# Overrun by Gnats! Thousands all over the side of the house!



## Too old (Sep 20, 2012)

I'd try hosing them down with hot water first. another possibility would be pyrethrin which is a chemical that would need to be applied my a Pest Control Technician. Pyrethrum is crushed African daisies and is the natural equivalent but this would not only be difficult to apply but probably wouldn't work anyway. Another possible treatment could be with Diatomaceous Earth: http://www.earthworkshealth.com/ I believe they also sell dusters for applying the DE.


----------



## knotquiteawake (Mar 15, 2012)

Thanks, I might look into those.
I used the Cyper because its what I had on hand, it killed them (and some nasty looking spiders too).
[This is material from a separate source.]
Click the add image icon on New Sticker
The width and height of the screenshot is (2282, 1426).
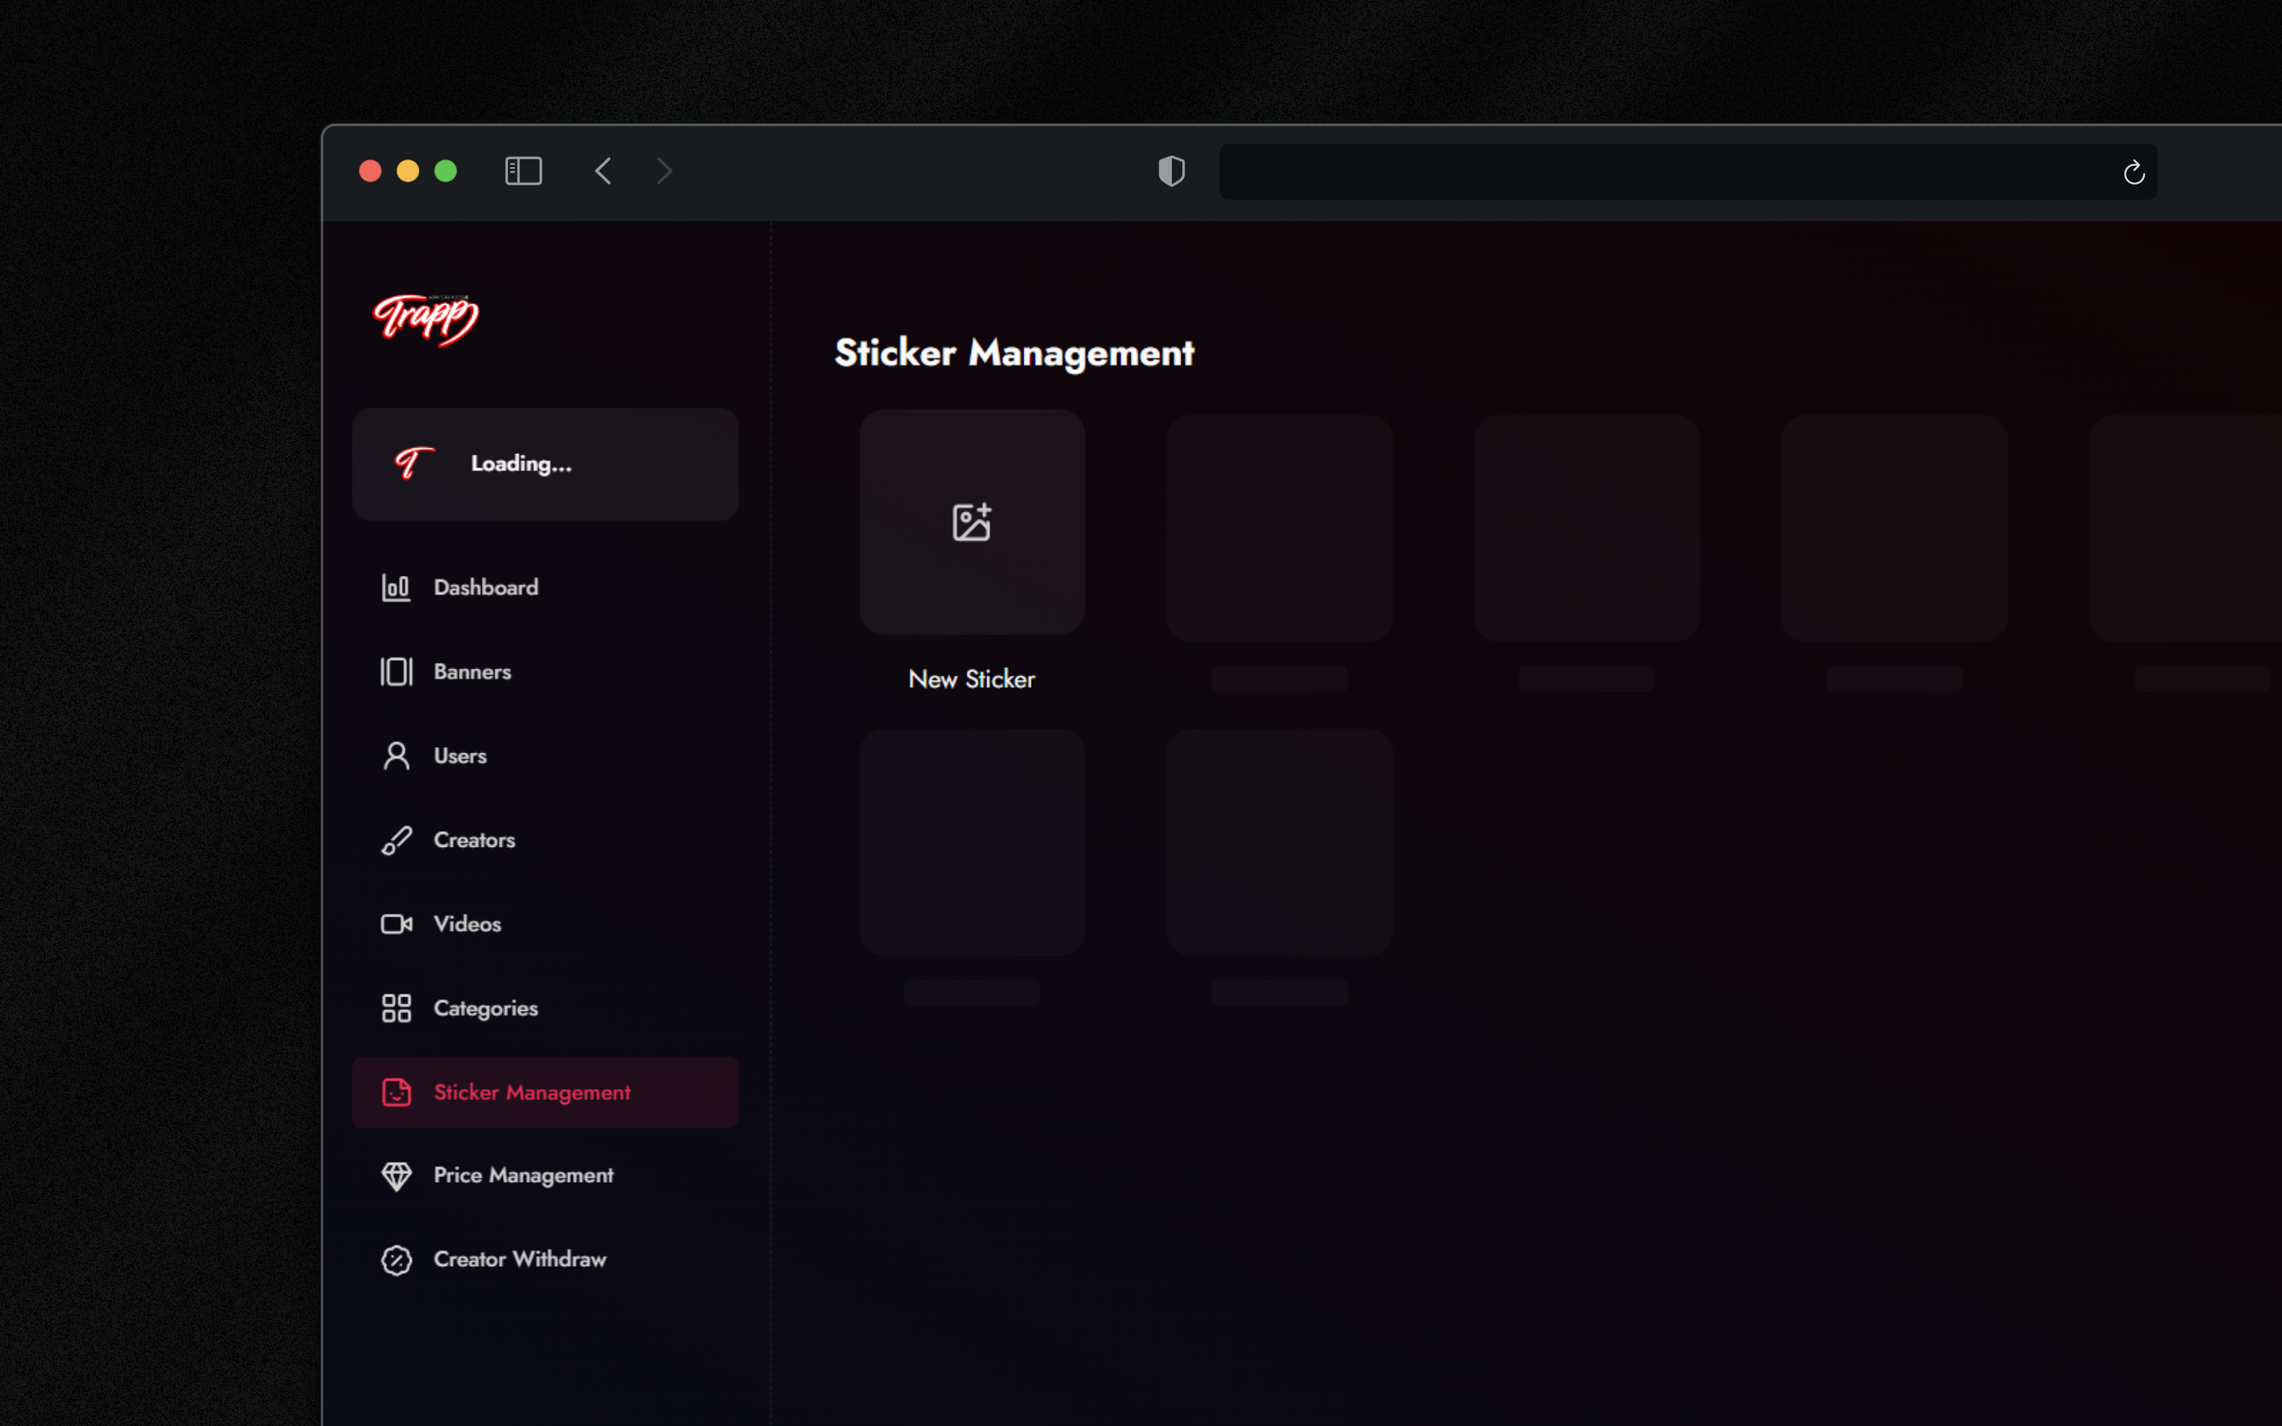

I also plugged in the bug zapper the last couple nights. It was like the 4th of july! Each morning there must have been a thousand dead gnats stuck to it or on the ground. I had to clean it off each morning so it would keep working correctly.


----------



## Too old (Sep 20, 2012)

Ah, yes, bug zapper!!! We have one but my wife doesn't like me using it (not sure why). In my area, I'd love to feed the lizards as they keep the insect population under control and the bug zapper is an excellent way to do that. The birds also feed on the dead bugs. In my younger days, when we had a small farm with a few animals, I rigged up a clear plastic panel with a neon light behind it. It was loaded with bugs. The turkeys loved it.


----------



## cgoll (Apr 23, 2008)

Avian powered bug zapper! Cool!


----------